Certainly I was naïve then, and perhaps I remain in a similar state, but this clearly inconsequential difference served only to reassure me that there was no reason to want to be anything other than I am. This would prove more difficult in the coming years as I entered school and learned of what it “means to be a man” in the eyes of people outside my family, but while I harbor great distaste for societal conceptions of what manly behaviors/activities/etc… are, I never felt any reason to be less than content with my birth gender.

With respect to these expectations of what men do, I’m a little bit at odds with the norm. My parents raised me with an emphasis on doing what I found interesting rather than engaging in typical “boy activities.” I learned to sew, and knit, and cook. I didn’t enjoy playing football or war or hunting. I loved to play music and gained proficiency with the flute and piano. From my point of view, none of these had anything to do with my gender.
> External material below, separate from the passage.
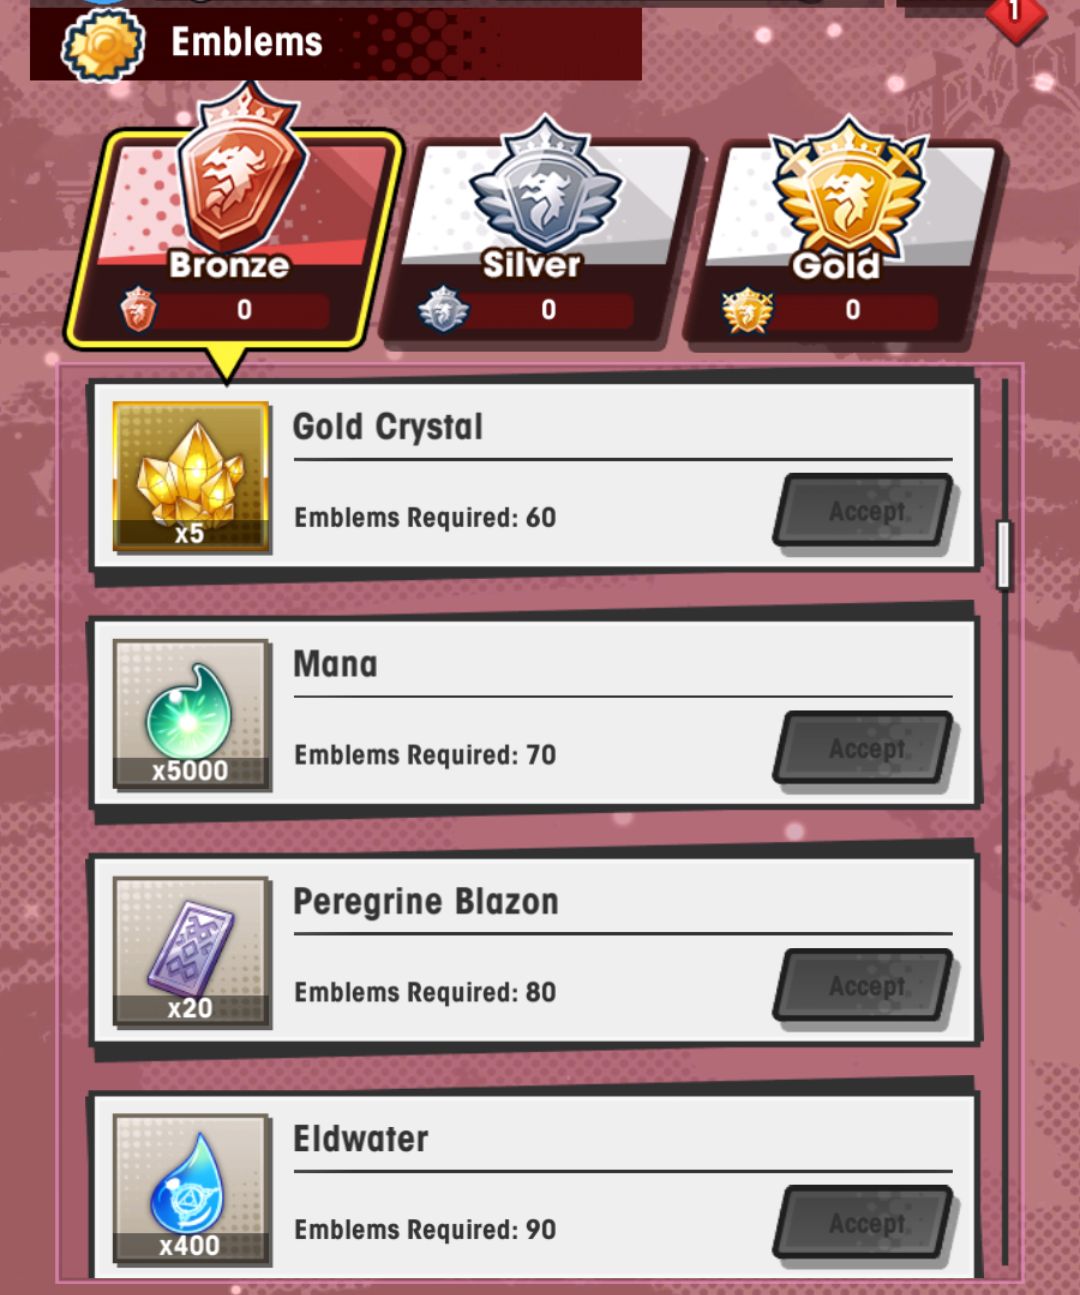Screen dimensions: 1080x1295
Task: Accept the Peregrine Blazon reward
Action: tap(864, 986)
It was only in late middle-school that I started to experience pushback for these “non-masculine” activities. I engaged in a bit of “normalizing” to better fit in. This didn’t change the fact that I see myself as male, but it was then that I realized that my gender expression (though I didn’t know the term) was less than standard.

I don’t think my gender identity had much impact on my choice to pursue an engineering career. Mom was an aeronautical engineer before she was a stay at home mom so I fully believed that anyone could and should be an engineer based only on their intelligence and wit. The only way this might have affected my choice is in the kinds of majors my high school teachers suggested. It’s possible that they suggested careers that fit their perception of male careers, and I was very much influenced by my teachers’ suggestions because they are people I respect. At college, my gender has strongly influenced my success. I haven’t experienced anyone telling me that I don’t belong in engineering.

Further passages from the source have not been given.